Today, a more practical way to measure the innovation of the technology element specifically in your organization is to look at the ratio of your organization's current year profit divided by the previous year's R&D expenditures. This metric, known as RORC (Return on Research Capital), measures the organization's profit as a result of R&D spending. For example, in 2009, Apple's RORC was $11.84, meaning that for every dollar Apple spent on R&D, it generated $11.84 in profit. Conversely, during the same year, Nokia's RORC was the equivalent of $1.32, meaning for every dollar Nokia spent on R&D, it generated $1.32 in profit. Fast forward to today, and as we know, Nokia's market capitalization is $24.67 billion and the stock is trading at $4.39, whereas Apple's capitalization is $2.29 trillion and the stock is trading at $142.45.

3. Measuring The Business Viability Element Of Innovation

To calculate the business viability element of innovation, you can look at the number of startups that get funded. A more sophisticated metric is the Commercial Confidence Index (CCI), which measures the cost of R&D in Known Customer Needs over the cost of R&D in all projects. The metric requires that you create two project buckets: one for known customer needs projects and one for all other projects. This metric forces you and your team to zero in on unmet customer needs and focus on innovation that impacts products and services designed to meet these needs.

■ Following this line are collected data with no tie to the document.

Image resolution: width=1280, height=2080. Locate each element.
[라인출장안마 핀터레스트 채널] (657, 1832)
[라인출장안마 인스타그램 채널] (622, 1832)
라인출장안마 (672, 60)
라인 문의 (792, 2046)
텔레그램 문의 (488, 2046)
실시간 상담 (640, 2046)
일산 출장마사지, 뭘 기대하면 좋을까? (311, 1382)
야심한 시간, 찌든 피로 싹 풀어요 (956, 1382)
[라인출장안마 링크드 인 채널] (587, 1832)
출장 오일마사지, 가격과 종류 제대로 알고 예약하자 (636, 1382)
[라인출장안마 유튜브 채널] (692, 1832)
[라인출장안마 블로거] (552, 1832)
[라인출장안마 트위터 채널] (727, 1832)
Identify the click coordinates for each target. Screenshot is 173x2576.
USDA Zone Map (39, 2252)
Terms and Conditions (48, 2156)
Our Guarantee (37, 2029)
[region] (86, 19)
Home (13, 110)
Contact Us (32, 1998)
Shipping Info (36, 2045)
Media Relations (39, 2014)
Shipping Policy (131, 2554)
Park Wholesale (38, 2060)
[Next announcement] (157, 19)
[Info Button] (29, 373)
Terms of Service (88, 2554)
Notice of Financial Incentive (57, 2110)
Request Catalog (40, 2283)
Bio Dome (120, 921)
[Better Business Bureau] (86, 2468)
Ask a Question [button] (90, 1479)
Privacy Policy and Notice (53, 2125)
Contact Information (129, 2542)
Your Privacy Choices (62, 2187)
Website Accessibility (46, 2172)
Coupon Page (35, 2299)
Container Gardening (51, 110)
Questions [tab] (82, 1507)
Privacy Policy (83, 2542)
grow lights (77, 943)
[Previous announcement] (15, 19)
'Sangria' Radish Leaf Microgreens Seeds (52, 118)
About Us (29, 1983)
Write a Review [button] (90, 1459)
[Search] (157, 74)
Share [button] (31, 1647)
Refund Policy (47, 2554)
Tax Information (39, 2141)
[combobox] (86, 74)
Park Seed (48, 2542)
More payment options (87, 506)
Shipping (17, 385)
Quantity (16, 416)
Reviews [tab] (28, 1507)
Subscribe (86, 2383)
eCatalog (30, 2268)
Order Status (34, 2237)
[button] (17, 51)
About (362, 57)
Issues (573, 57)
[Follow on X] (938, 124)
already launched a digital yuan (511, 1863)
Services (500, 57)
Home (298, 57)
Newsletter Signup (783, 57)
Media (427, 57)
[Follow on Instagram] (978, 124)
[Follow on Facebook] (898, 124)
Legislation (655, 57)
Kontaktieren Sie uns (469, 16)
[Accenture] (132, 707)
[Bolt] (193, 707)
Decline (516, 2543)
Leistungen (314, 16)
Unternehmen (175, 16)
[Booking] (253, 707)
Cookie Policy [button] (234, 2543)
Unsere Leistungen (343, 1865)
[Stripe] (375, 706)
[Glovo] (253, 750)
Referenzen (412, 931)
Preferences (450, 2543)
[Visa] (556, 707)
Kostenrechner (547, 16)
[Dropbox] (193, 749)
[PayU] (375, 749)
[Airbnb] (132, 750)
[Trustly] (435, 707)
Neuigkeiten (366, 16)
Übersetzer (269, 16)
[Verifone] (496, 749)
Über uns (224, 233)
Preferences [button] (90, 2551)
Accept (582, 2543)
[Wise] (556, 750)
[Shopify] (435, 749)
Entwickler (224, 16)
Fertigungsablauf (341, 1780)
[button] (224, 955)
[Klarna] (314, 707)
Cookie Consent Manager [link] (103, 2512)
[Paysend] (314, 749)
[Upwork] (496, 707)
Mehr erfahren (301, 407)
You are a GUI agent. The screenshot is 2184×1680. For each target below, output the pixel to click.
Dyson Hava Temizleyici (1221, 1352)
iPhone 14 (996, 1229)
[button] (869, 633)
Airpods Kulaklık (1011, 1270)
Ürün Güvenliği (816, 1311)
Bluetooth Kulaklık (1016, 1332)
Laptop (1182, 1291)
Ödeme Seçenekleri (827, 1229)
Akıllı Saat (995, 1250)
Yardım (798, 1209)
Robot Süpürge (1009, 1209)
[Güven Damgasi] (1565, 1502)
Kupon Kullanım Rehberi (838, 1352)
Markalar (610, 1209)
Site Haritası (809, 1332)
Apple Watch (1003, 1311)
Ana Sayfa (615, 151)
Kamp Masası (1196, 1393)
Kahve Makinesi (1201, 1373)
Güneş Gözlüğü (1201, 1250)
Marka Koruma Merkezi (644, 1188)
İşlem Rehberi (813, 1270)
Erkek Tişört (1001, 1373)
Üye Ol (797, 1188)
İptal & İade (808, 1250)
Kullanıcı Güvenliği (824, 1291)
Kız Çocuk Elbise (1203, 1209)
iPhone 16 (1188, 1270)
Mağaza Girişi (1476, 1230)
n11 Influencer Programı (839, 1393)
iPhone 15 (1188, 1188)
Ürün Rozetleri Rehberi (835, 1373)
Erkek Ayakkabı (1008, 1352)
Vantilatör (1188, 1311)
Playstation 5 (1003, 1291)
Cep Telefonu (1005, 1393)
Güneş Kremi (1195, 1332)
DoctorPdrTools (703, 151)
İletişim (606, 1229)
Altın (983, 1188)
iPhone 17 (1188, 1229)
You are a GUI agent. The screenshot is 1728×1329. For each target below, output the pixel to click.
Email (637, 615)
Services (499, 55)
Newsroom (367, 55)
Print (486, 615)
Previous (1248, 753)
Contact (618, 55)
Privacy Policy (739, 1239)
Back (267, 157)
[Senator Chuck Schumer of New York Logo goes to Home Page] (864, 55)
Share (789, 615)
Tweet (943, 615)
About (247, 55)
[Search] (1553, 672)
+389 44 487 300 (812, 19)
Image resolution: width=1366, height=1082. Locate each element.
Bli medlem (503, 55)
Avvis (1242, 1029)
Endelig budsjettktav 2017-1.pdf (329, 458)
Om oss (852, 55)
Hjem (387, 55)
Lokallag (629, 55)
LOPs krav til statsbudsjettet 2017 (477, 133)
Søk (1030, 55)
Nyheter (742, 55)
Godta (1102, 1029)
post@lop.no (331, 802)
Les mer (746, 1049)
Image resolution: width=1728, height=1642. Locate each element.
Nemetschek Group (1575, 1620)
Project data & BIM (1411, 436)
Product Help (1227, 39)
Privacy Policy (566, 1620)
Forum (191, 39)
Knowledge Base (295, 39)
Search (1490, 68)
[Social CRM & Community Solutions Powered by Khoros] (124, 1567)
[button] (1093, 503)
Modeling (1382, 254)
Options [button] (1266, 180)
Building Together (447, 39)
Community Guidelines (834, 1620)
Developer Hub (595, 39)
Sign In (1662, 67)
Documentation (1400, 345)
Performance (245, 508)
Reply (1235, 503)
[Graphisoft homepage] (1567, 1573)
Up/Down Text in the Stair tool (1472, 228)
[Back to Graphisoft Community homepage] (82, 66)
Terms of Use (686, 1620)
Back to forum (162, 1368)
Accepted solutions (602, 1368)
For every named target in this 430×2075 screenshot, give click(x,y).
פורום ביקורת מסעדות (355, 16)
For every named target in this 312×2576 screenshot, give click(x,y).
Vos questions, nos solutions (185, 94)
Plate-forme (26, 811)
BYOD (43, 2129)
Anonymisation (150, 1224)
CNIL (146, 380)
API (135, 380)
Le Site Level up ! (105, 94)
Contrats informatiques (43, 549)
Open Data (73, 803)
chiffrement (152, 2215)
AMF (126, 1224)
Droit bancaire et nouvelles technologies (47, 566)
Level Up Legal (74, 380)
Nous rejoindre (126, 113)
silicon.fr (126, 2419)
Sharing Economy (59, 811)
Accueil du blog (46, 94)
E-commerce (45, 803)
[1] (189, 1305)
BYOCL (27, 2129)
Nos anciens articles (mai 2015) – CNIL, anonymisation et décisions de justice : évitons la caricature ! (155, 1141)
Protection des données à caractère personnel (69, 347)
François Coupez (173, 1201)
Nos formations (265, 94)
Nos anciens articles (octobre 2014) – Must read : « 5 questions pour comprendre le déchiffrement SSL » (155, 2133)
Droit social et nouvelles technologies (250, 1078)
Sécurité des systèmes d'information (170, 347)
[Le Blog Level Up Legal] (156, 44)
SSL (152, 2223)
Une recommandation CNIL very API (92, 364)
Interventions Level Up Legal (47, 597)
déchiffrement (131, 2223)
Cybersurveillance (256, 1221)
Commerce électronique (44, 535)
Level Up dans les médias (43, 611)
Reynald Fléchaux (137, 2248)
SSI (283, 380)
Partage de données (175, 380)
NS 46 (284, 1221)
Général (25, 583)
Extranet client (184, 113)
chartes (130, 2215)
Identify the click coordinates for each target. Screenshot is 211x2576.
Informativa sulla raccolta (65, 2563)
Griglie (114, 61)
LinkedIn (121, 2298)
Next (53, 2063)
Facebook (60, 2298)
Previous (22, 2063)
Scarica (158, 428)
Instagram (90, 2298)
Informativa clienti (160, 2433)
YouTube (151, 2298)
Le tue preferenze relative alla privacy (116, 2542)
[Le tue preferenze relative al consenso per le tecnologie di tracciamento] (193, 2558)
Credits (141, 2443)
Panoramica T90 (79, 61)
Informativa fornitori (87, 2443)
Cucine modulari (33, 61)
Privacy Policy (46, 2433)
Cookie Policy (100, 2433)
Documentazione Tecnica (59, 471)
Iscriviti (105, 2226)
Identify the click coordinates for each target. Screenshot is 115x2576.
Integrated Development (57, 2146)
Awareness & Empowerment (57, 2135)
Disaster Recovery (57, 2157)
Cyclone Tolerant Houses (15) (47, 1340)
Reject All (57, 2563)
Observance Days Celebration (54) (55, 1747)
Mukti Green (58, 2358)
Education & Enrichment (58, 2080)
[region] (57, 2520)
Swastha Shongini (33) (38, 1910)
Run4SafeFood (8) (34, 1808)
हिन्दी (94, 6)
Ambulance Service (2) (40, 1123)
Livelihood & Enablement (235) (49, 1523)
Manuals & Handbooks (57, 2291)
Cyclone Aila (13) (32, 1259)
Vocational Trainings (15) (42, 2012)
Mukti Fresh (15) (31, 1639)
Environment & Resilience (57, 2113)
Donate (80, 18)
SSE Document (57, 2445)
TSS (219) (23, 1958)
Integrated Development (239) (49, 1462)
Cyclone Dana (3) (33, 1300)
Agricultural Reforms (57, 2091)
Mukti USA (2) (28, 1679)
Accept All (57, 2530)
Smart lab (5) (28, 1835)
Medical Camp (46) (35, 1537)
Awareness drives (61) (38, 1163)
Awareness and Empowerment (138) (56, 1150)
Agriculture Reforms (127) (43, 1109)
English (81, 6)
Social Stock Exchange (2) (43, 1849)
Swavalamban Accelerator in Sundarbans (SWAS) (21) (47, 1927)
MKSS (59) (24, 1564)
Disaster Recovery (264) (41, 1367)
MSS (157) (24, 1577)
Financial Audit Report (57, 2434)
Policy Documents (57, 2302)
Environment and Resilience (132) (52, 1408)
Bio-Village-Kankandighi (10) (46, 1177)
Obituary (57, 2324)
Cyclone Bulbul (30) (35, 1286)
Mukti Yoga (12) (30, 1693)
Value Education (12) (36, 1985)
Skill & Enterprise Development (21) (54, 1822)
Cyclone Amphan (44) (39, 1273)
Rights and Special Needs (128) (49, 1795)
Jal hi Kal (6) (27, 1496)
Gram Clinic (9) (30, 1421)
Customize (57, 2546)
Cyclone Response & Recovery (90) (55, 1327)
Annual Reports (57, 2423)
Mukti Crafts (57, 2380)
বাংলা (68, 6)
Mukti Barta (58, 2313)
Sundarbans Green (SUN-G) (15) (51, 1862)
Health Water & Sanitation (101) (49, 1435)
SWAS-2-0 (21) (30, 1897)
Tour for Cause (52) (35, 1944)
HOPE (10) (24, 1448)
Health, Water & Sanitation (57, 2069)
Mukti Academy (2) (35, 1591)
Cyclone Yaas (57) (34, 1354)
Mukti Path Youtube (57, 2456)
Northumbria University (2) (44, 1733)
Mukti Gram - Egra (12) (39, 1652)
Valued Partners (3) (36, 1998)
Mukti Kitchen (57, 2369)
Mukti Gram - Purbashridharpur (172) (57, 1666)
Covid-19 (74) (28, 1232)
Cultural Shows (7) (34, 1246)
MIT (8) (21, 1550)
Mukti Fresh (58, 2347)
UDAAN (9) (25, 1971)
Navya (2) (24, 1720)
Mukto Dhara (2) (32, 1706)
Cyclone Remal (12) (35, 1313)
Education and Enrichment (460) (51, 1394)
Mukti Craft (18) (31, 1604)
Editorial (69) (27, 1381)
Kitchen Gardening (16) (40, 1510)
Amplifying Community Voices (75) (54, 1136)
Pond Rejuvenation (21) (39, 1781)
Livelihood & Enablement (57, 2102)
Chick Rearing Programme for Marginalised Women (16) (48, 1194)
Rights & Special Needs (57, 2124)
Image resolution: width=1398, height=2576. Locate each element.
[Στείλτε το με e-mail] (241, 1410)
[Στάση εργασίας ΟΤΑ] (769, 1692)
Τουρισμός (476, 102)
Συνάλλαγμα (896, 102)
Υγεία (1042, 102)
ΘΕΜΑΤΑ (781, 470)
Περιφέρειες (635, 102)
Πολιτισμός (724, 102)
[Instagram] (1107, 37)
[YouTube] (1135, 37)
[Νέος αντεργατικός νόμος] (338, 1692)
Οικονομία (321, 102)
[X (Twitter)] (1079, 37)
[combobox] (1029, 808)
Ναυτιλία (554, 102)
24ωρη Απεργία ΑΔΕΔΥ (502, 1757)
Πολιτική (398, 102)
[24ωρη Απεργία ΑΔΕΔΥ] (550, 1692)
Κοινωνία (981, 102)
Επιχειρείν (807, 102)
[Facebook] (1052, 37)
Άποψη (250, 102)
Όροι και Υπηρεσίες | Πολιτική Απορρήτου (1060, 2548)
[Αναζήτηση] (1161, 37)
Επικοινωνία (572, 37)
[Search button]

Many organizations do not know how to separate their projects in each bucket, and others do not even have known customer needs. To uncover customer needs, organizations must focus on collecting the voice of the customer through surveys, Net Promoter Score polls, and small discussion groups with customers.

Conclusion

This article offered 3 "starter" metrics to help you navigate innovation measurement across the people, technology, and business viability elements of innovation. These metrics include an innovation training readiness metric for the people element of innovation; counting the number of patents and the Return on Research Capital metric for the technology element of innovation; finally, the Commercial Confidence Index, which measures the business viability of the innovation in terms of meeting known customer needs.